Leetcode #914: X of a Kind in a Deck of Cards
In this guide, we solve Leetcode #914 X of a Kind in a Deck of Cards in Python and focus on the core idea that makes the solution efficient.
You will see the intuition, the step-by-step method, and a clean Python implementation you can use in interviews.
Problem Statement
You are given an integer array deck where deck[i] represents the number written on the ith card.
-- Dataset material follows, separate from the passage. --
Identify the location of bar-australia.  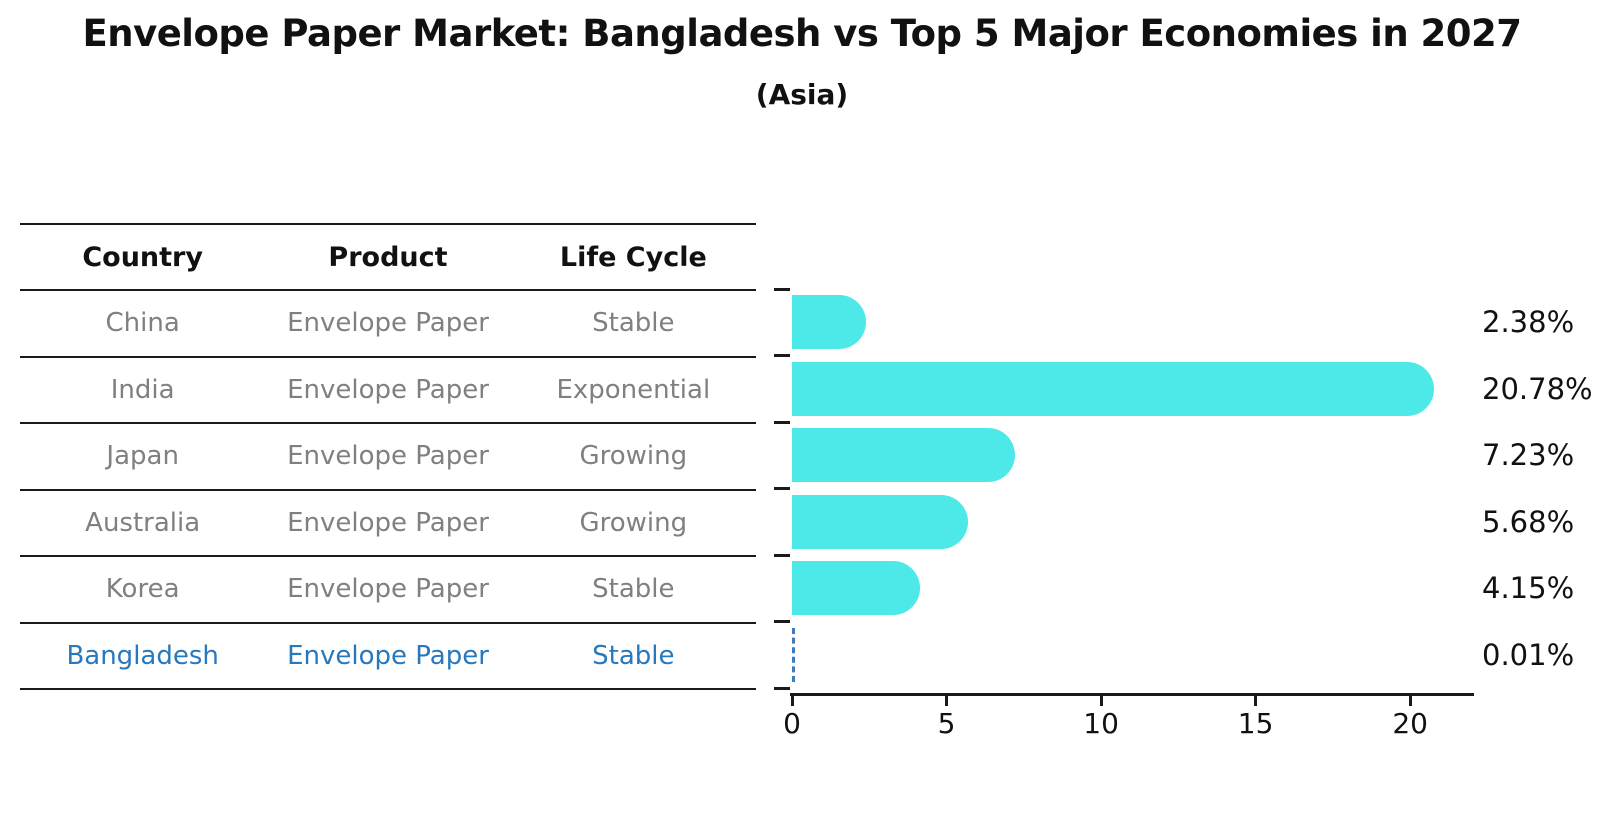
(880, 522).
Partition the cards into one or more groups such that: Each group has exactly x cards where x > 1, and All the cards in one group have the same integer written on them.
Quick Facts
- Difficulty: Easy
- Premium: No
- Tags: Array, Hash Table, Math, Counting, Number Theory
Intuition
Fast membership checks and value lookups are the heart of this problem, which makes a hash map the natural choice.
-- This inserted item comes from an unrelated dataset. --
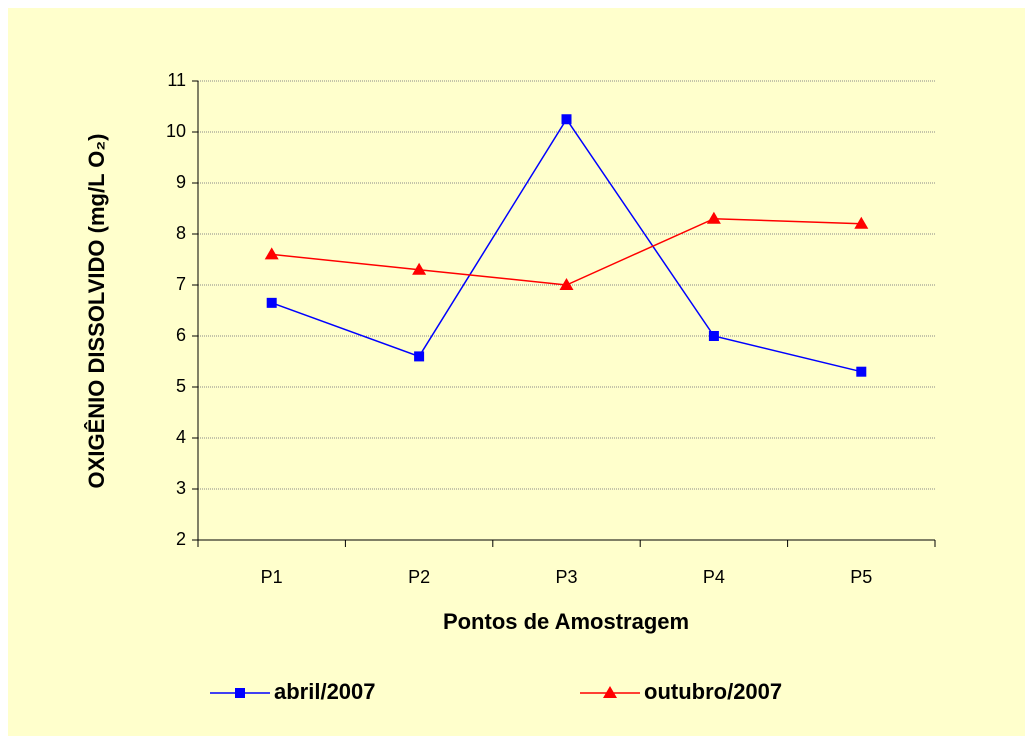 The width and height of the screenshot is (1033, 744). I want to click on y-tick-label: 8, so click(181, 233).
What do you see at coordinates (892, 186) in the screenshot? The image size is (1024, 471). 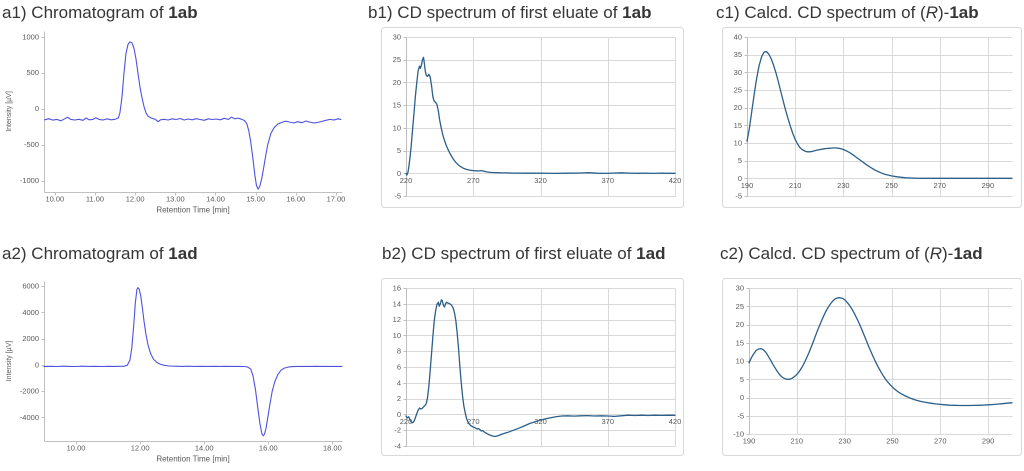 I see `svg-text: 250` at bounding box center [892, 186].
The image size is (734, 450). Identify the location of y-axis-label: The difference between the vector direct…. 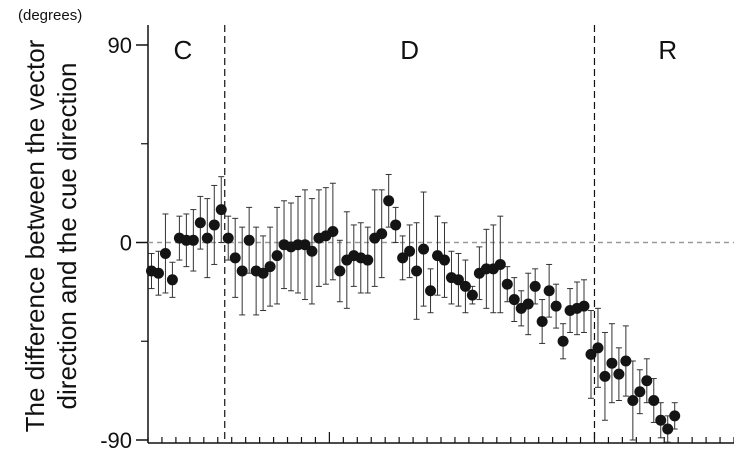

By storing what we have already seen (or counts/indexes), we can answer the question in one pass without backtracking.
Approach
Scan the input once, using the map to detect when the condition is satisfied and to update state as you go.
This keeps the solution linear while remaining easy to explain in an interview setting.
Steps:
- Initialize a hash map for seen items or counts.
- Iterate through the input, querying/updating the map.
- Return the first valid result or the final computed value.
Example
Input: deck = [1,2,3,4,4,3,2,1]
Output: true
Explanation: Possible partition [1,1],[2,2],[3,3],[4,4].
Python Solution
class Solution:
def hasGroupsSizeX(self, deck: List[int]) -> bool:
cnt = Counter(deck)
return reduce(gcd, cnt.values()) >= 2
Complexity
The time complexity is , and the space complexity is . The space complexity is .
Edge Cases and Pitfalls
Watch for boundary values, empty inputs, and duplicate values where applicable. If the problem involves ordering or constraints, confirm the invariant is preserved at every step.
Summary
This Python solution focuses on the essential structure of the problem and keeps the implementation interview-friendly while meeting the constraints.